那麼,當下我們的同理心仍有那些限制,需要不斷透過理性教育加以改善?去年《紐約時報》一篇名為〈Empathy Is Actually a Choice〉的文章有不俗的分析。譬如,當中提及心理學家Daniel Batson及同事進行了一項研究,即使人們觸動了同理心,希望幫助他人,若知道需要耗用很多金錢、時間,他們也會逃避而不願付出。
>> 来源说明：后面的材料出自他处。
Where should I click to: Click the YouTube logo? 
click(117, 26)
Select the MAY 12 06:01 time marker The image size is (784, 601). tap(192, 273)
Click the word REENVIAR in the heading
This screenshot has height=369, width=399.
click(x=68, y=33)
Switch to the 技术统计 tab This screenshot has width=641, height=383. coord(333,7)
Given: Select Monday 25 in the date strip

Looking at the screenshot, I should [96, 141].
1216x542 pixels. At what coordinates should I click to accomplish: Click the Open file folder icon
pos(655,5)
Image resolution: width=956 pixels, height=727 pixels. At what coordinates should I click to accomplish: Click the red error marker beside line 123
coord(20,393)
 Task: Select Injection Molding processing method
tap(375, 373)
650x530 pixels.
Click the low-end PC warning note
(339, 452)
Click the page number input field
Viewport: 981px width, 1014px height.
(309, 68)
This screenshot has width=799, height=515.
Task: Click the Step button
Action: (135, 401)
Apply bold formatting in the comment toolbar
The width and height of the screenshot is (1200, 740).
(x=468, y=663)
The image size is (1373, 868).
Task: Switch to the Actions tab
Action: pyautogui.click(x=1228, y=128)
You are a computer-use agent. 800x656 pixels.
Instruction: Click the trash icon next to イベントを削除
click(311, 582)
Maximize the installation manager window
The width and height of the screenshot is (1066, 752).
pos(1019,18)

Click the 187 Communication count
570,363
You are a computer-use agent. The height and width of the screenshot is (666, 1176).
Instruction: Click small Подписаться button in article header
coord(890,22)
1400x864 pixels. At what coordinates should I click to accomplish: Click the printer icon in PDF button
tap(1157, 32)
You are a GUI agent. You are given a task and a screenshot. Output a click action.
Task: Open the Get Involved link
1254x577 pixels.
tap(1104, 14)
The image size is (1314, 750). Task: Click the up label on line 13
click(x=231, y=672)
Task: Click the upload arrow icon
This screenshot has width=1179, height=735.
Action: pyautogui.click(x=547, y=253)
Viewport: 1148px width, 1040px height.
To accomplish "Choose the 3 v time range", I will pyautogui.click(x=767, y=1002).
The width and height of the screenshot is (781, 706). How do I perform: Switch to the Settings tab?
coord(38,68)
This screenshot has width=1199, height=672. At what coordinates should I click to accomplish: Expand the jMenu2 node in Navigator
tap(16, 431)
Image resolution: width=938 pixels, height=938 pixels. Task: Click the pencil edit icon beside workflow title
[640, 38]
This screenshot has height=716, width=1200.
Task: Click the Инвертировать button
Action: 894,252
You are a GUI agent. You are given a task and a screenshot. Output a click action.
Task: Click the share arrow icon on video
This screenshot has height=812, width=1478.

而且,心理學家Keith Payne及同事Daryl Cameron的研究也印證,即使人們泛起了同理心,提出相同理由幫助他人,人們也只會選擇幫助單一的受害者,遠多於幫助許多受害者。

這看來乎應著這句話:「一個人死是一個悲劇,但一百萬人死只是一個統計數字。」

可是,我們無須失落,文章亦提及心理學家Karina Schumann, Jamil Zaki及 Carol S. Dweck發現,一些人了解到同理心猶如技巧一般,可以透過思考、學習加以改善;他們一旦覺知這一點,會更努力嘗試擴濶同理心,同理心的程度並非一成不變。未來,人類社會如何透過各方面提升同理心與文明,看來也是知識分子的重要責任。